Voidis was cousin of Petrobey Mavromichalis and he was considered as one of the most prominent military leaders of Mani, even before the revolution. On 23 March 1821 he took part in the liberation of Kalamata. and shortly after that, Voidis, Petrobey and Mourtzinos offered 270 men to Theodoros Kolokotronis, as he decided to continue towards Arcadia.

A few days later, on 28 March, participated in the battle of Agios Athanasios, in which the rebels tried to prevent the retreat of the Muslims of Fanari to Tripolitsa. During the severe conflict Voidis was injured and was taken away from the battlefield by his men while the battle resulted in a Greek victory and the death of approximately 500 Turks, including many civilians who followed their armed compatriots.

Later, Voidis took part in a series of military operations in Peloponnese, mainly in the region of Argolis. He also managed to become one of the most important lieutenants of Kolokotronis.

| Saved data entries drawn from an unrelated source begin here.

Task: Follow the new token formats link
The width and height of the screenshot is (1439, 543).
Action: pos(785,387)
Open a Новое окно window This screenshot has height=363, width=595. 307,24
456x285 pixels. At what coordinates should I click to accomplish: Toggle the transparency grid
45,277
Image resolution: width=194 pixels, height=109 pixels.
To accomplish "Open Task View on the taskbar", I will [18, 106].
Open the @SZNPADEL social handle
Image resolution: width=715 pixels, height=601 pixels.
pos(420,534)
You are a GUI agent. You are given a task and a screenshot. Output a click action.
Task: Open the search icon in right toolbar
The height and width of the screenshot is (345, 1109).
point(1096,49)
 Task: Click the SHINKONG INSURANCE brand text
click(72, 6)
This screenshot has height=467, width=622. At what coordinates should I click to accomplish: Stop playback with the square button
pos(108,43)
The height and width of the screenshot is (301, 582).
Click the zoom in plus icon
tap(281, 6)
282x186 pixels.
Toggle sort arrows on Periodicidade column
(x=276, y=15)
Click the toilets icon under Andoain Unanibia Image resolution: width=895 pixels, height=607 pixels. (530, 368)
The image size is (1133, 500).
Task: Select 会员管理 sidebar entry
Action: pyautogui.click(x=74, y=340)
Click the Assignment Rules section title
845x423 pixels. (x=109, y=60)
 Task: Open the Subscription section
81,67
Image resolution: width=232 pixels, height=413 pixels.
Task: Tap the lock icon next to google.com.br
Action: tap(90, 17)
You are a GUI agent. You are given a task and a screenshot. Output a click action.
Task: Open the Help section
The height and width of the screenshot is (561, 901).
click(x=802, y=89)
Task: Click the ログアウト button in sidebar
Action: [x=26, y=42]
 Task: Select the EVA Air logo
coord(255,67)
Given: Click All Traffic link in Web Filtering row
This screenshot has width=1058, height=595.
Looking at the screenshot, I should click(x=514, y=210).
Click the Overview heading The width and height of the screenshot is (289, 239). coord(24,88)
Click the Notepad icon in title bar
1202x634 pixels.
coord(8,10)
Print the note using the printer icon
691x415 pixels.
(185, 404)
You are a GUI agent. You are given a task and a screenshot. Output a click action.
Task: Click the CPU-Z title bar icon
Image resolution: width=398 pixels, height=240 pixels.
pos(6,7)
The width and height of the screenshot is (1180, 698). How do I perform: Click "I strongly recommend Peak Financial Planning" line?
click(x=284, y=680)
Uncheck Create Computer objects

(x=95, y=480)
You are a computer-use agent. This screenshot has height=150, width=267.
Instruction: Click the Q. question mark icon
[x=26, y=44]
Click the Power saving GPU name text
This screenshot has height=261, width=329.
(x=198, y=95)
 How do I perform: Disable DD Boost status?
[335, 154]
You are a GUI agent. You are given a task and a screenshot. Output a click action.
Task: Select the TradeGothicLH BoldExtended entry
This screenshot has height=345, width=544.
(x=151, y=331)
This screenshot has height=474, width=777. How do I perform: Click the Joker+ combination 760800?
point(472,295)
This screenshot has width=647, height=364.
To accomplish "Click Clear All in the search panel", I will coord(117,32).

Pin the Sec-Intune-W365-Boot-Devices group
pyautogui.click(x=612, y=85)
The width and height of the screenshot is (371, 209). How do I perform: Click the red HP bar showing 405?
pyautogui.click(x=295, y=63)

In May 1825, Voidis reinforced Papaflessas in Maniaki with 120 men, because of the impending battle against the Egyptian forces of Ibrahim Pasha. He was in charge of the southernmost of the three strongholds. Papaflessas and his brother Dimitrios Dikaios were in charge of the other two. The stronghold defended by Voidis and the other Maniots was the strongest of the three and the last that was seized by enemy forces. In fact, the Greek soldiers that had managed to stay alive from the other two retreated there. However, during the battle, Voidis was killed just like Papaflessas, Dimitrios Dikaios and Panagiotis Kefalas.

==Bibliography==
- Fotios Chrysanthopoulos [Φώτιος Χρυσανθόπουλος], "Βίοι Πελοποννησίων ανδρών και των έξοθεν εις την Πελοπόννησον ελθόντων κληρικών, στρατιωτικών και πολιτικών των αγωνισαμένων του αγώνα της Επαναστάσεως", Αθήνα, 1888.
- Fotios Chrysanthopoulos [Φώτιος Χρυσανθόπουλος], Βίος του παπά Φλέσα, Εν Αθήναις, 1868.
- Amvrosios Frantzis [Αμβρόσιος Φραντζής], Επιτομή της Ιστορίας της αναγεννηθείσης Ελλάδος αρχομένη από του έτους 1715, και λήγουσα το 1837, Εν Αθήναις, 1841.
- Dionysios Kokkinos [Διονύσιος Κόκκινος], Η Ελληνική Επανάστασις, εκδόσεις Μέλισσα, έκτη έκδοσις, Αθήναι 1974.
- Apostolos E. Vakalopoulos [Απόστολος Ε. Βακαλόπουλος], Ιστορία του Νέου Ελληνισμού, vol. 7 (Ζ'), Θεσσαλονίκη 1986.